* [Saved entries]
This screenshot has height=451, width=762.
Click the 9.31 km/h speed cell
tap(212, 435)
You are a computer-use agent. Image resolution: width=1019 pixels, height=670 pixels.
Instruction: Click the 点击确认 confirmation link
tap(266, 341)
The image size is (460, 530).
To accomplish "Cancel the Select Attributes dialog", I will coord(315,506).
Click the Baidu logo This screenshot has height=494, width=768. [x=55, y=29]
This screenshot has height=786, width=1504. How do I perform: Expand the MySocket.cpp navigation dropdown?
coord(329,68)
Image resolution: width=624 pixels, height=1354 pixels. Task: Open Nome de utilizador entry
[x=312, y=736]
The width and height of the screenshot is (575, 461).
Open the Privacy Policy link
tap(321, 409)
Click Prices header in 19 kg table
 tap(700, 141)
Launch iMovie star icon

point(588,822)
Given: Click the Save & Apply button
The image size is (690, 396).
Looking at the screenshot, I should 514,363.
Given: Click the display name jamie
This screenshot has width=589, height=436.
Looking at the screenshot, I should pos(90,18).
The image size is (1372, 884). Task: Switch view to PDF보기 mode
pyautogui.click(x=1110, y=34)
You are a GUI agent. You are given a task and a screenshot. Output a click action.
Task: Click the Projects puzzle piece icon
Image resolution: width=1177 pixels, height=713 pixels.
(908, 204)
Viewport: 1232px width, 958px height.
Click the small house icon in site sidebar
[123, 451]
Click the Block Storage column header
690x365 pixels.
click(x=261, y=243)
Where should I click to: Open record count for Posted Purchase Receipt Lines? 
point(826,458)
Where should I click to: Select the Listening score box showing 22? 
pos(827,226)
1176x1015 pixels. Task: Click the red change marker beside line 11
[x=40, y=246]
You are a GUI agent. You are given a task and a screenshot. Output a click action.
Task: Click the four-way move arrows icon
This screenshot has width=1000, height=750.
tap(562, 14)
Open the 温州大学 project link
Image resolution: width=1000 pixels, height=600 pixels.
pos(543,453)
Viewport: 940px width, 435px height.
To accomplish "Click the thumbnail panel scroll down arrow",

* [Work task] Copy the records above exactly, starting at the line that contains "Viewport: 1232px width, 958px height." and ending at the last line, and leave out all earlier lines.

* [Response to the exercise]
Viewport: 1232px width, 958px height.
Click the small house icon in site sidebar
[123, 451]
Click the Block Storage column header
690x365 pixels.
click(x=261, y=243)
Where should I click to: Open record count for Posted Purchase Receipt Lines? 
point(826,458)
Where should I click to: Select the Listening score box showing 22? 
pos(827,226)
1176x1015 pixels. Task: Click the red change marker beside line 11
[x=40, y=246]
You are a GUI agent. You are given a task and a screenshot. Output a click action.
Task: Click the four-way move arrows icon
This screenshot has width=1000, height=750.
tap(562, 14)
Open the 温州大学 project link
Image resolution: width=1000 pixels, height=600 pixels.
pos(543,453)
Viewport: 940px width, 435px height.
To accomplish "Click the thumbnail panel scroll down arrow",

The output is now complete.